The Destiny of Bad Geography

>Letters: The destiny of bad geography – Salon

A good opportunity to discuss the Geography of Africa.

By all measures, the slave trade had an enormous impact on Africa. To place the responsibility of Africa’s lack of economic development solely on the slave trade greatly oversimplifies the forces at work on the continent, however.

Several cultures existed for thousands of years prior to European involvement. Humans, by some accounts, evolved on the continent and migrated elsewhere. The Cradle of Humanity, Africa is sometimes referred to. The question really should be: for as long as humans have occupied the space of Africa, why is it not more developed?

We must examine the climate, for it plays a great part. Seasonal rainfall, drought, hours of daylight, seasonality are all parts of the calculus in deteriming climates role. Climate plays a part in disease, and disease is another variable in our equation. The tropics are notorious for their infections, and not just Africa. We can look to our own hemisphere, in Middle and South America for examples.

The role of culture is another input into our equation. As expressed in combat in Somalia, the mentality seems to be “me against my brother, we against our family, our family against our tribe, our tribe against your tribe, our tribes against the foreigner.” That mentality does not necessarily breed cooperation.

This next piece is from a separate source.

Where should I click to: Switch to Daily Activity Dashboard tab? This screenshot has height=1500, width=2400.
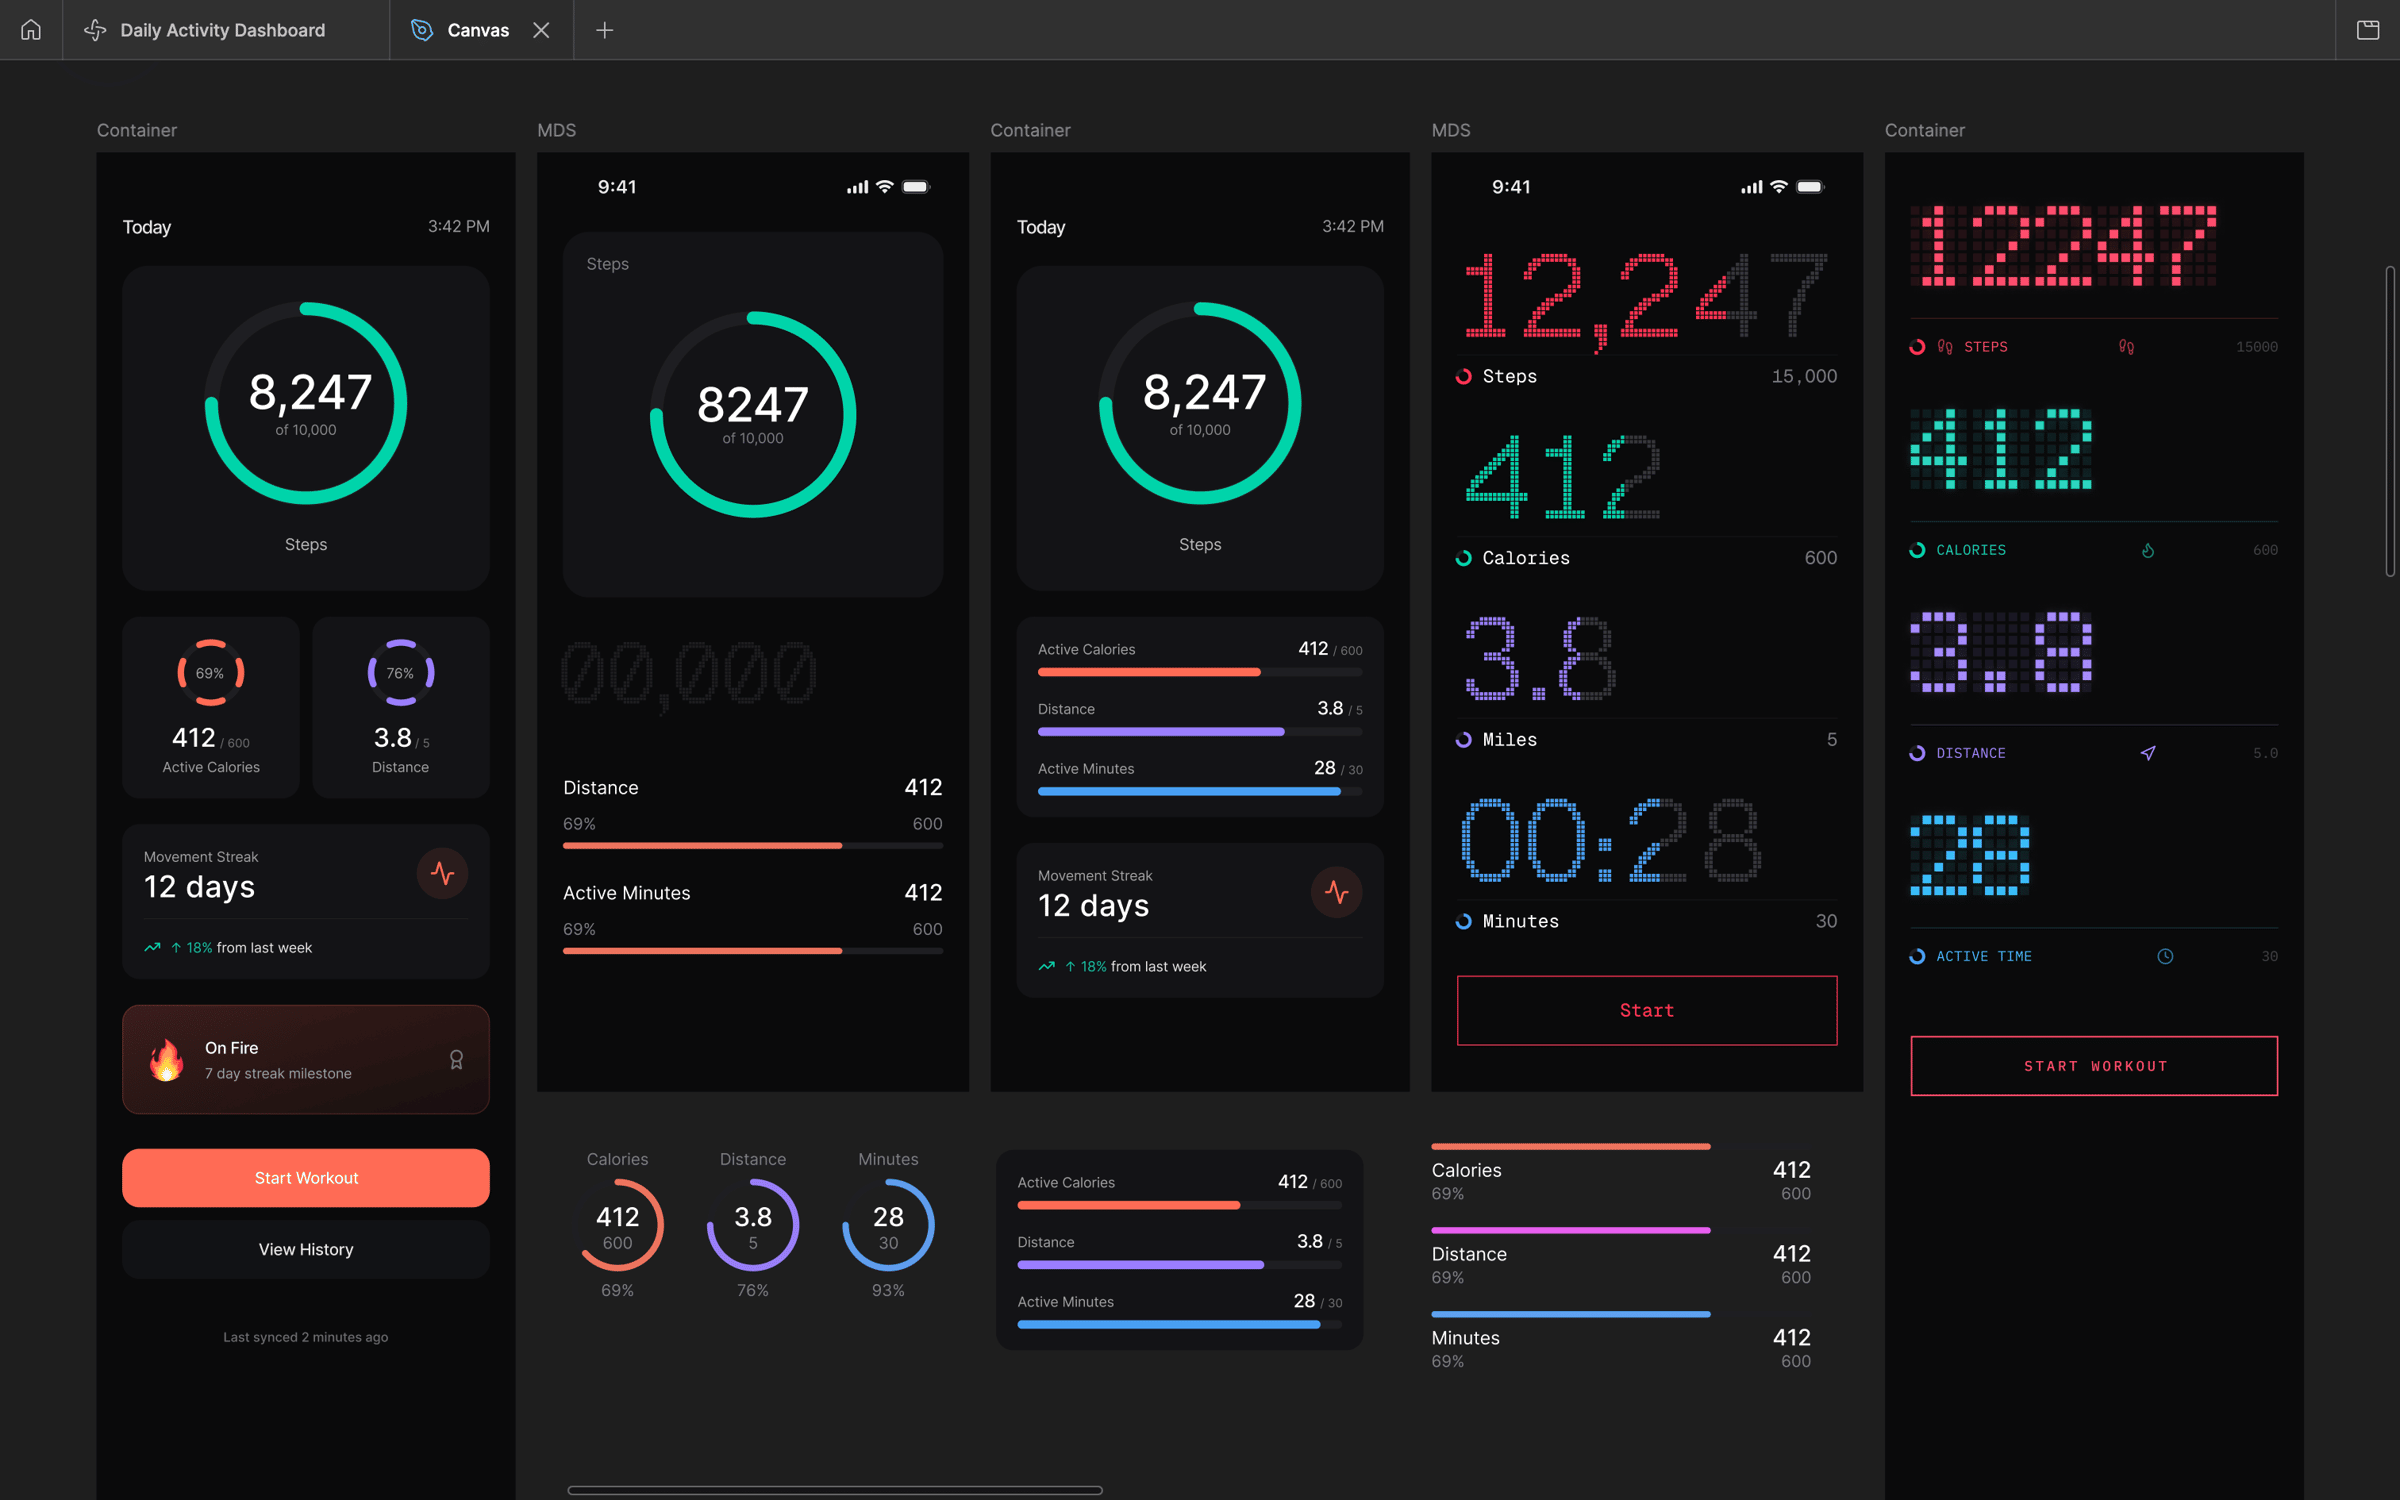pyautogui.click(x=205, y=30)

The Europeans were not the Great Benefactors that perhaps they thought. While introducing railroads and bureaucracy, they also played different factions against each other. They had already reduced the populations in Middle and South America, through smallpox, and needed a new labor force. Europeans focused what development took place towards the coast in order to move not just future slaves but also gold, silver, and timber to the coast.